Lepski shook his head sadly.

‘When I call on junkies who I think won’t cooperate, baby, I bring along some of the white stuff. I tell my Chief I found it in her purse. Invariably he believes me, invariably he puts her in the tank. That’s the way it is, baby. Sorry . . . it’s a rotten way to live, but we all have our jobs to do. Where’s Baldy?’

‘I don’t know.’ She hesitated, then seeing Lepski was losing his smile, she went on hurriedly, ‘Someone was after him. He came to me and asked me to drive him here. I did. He was trying to hire a boat, but after the first time, no one would rent him one. He was in a terrible state. He told me to stay with Do-Do and he hired a car and went back to Paradise City. He said he was going to leave his bag at the airport. He said he had friends in Paradise and he could raise some money. He left me here and I haven’t seen him since.’

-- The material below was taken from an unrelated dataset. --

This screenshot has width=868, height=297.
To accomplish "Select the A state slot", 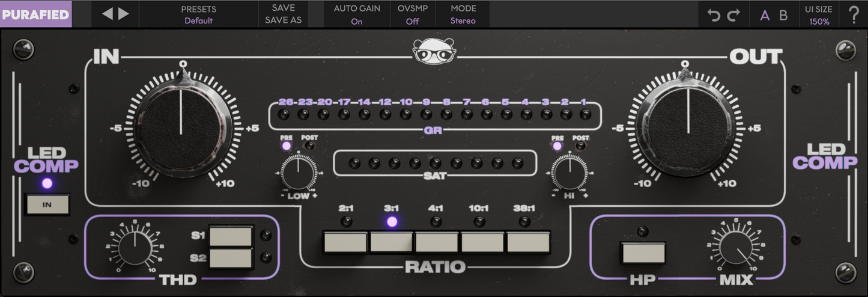I will pos(765,15).
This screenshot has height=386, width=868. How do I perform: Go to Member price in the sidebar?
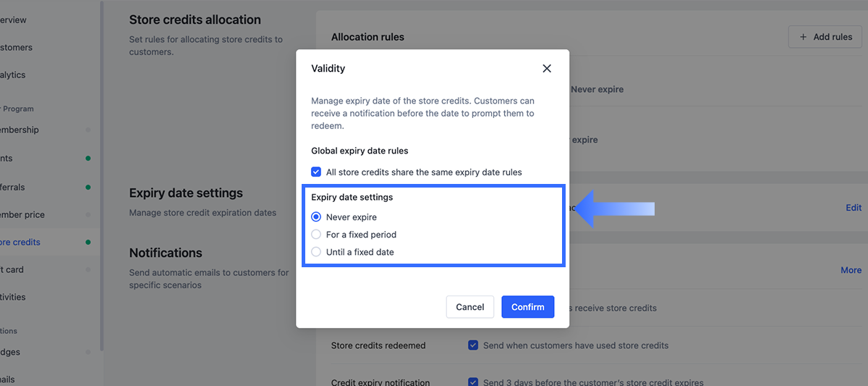pos(22,214)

Lepski turned this over in his mind. He decided that most of it was true, but not all of it.

‘What do you mean . . . he was trying to hire a boat, but after the last time, no one would rent him one?’

‘He was here a couple of months ago. He hired a motor boat and ran into trouble. The boat was sunk.’

Lepski squinted at her.

‘Sunk? How?’

‘Someone shot holes in it. Don’t ask me. I don’t know. He didn’t tell me. All I know is the boat was sunk.’

‘Who rented the boat to him?’

‘I don’t know.’

‘Who were his friends in Paradise?’

Mai hesitated, then said sullenly, ‘Solo Dominico and Danny O’Brien.’

Well, that checked, Lepski thought. At least she seemed to be telling the truth.

‘So he left you here and took his bag back to Paradise City’s airport. Why did he do that?’

‘He wanted a safe place to leave the bag.’

‘Why?’

‘There was something in it he wanted to guard.’’

‘What?’

She clenched her fists.

‘I don’t know. Why don’t you leave me alone?’

‘Did he say he wanted to guard something in the bag?’

‘Yes.’

‘But he didn’t say what?’

‘No.’

‘And you didn’t ask him?’

‘No.’

‘How big was the bag, Mai?’

‘An ordinary suitcase . . . white plastic with a red band around it . . . an ordinary suitcase.’

Lepski stiffened. He had a feeling he was walking over someone’s grave.

‘Let’s have that again.’

She stared at him. The tip of her tongue passed over her lips.

‘It was just an ordinary suitcase.’

‘Go on . . . describe it.’

‘Oh, for God’s sake. It was old and shabby and white, made of plastic with a red band painted around it.’

Lepski decided fate was taking a hand in getting him his promotion.

It was only with difficulty that he kept his face deadpan.

‘Now tell me who he was afraid of.’

She shifted further back on the divan, her eyes suddenly scared.

‘I told you . . . I don’t know.’

Lepski got to his feet. He picked up his shield and put it in his wallet. He was now sure she did know who was after Baldy and this could come out only under an official interrogation. He was wasting time trying to get anything further out of her.